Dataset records
========
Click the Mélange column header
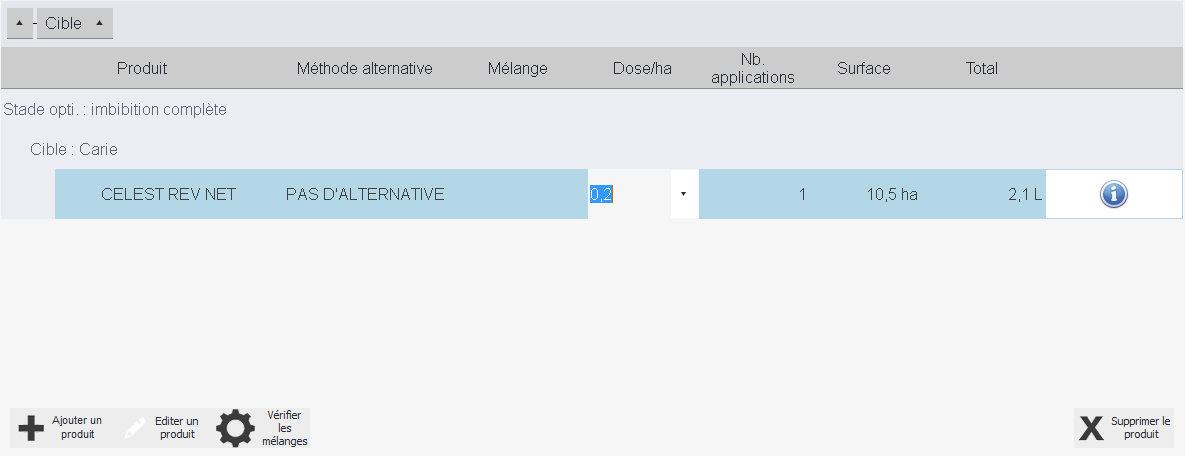(x=517, y=69)
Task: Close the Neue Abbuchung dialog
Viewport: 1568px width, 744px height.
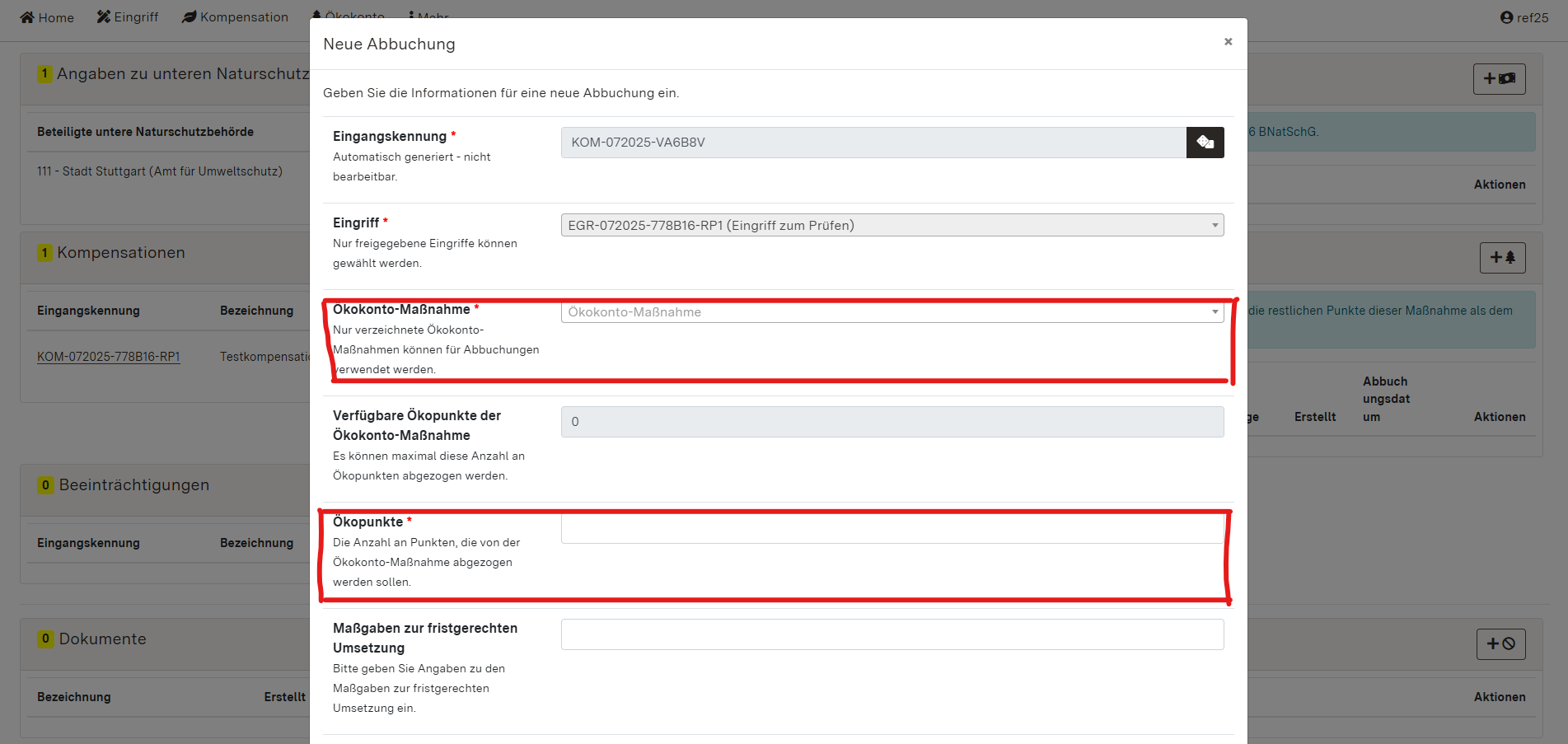Action: point(1228,41)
========
▶ PROMPT
Repeat each entry exactly as it appears; skip any picture.

▶ TASK RESPONSE
Click the Mélange column header
(x=517, y=69)
Task: Close the Neue Abbuchung dialog
Viewport: 1568px width, 744px height.
Action: point(1228,41)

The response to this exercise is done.